▶ REQUIREMENT: Write out the entries, please, from the line containing "How do I perform: Click the 'Select" through their final line, exactly and with nothing else.

▶ SUPPLIED DATA:
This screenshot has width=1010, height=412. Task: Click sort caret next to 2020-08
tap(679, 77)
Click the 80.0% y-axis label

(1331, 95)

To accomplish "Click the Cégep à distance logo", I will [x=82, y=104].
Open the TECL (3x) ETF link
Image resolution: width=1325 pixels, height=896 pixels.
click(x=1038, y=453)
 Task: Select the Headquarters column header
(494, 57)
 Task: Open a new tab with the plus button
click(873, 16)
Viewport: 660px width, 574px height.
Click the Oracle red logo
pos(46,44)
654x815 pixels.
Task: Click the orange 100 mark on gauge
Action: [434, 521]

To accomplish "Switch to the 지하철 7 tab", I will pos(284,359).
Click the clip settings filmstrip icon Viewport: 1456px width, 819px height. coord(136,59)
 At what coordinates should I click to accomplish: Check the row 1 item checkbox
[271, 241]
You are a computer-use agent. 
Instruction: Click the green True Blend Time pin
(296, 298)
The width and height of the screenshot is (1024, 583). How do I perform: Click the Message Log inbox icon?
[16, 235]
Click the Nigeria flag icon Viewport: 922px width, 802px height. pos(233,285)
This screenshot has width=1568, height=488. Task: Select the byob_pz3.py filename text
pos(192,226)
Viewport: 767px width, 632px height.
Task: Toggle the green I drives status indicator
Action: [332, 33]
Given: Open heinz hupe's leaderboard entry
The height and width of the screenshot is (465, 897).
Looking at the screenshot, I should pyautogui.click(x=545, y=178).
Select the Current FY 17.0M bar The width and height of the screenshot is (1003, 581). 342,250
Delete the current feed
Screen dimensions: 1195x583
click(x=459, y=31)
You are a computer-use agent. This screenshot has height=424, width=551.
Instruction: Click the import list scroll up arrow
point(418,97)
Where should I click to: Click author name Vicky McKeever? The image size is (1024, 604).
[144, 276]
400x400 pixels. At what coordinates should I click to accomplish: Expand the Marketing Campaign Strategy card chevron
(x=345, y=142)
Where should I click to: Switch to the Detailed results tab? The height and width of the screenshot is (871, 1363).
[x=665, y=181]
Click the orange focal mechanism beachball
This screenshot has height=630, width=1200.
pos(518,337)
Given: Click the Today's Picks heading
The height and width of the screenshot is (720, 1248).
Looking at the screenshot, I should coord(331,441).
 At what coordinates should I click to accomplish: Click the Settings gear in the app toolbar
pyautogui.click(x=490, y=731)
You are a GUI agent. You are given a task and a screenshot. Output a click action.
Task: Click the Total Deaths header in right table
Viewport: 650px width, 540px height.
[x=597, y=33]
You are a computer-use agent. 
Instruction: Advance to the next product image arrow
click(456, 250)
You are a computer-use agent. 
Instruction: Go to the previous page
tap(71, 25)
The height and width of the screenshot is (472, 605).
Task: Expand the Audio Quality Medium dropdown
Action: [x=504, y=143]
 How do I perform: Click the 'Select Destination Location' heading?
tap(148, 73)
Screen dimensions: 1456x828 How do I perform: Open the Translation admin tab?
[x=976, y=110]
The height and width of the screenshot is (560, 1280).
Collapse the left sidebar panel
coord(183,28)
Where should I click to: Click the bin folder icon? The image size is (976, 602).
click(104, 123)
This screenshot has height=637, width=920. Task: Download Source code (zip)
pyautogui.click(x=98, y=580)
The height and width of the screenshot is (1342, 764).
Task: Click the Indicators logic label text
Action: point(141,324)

▶ EXERCISE ANSWER:
 How do I perform: Click the 'Select Destination Location' heading?
tap(148, 73)
Screen dimensions: 1456x828 How do I perform: Open the Translation admin tab?
[x=976, y=110]
The height and width of the screenshot is (560, 1280).
Collapse the left sidebar panel
coord(183,28)
Where should I click to: Click the bin folder icon? The image size is (976, 602).
click(104, 123)
This screenshot has height=637, width=920. Task: Download Source code (zip)
pyautogui.click(x=98, y=580)
The height and width of the screenshot is (1342, 764).
Task: Click the Indicators logic label text
Action: point(141,324)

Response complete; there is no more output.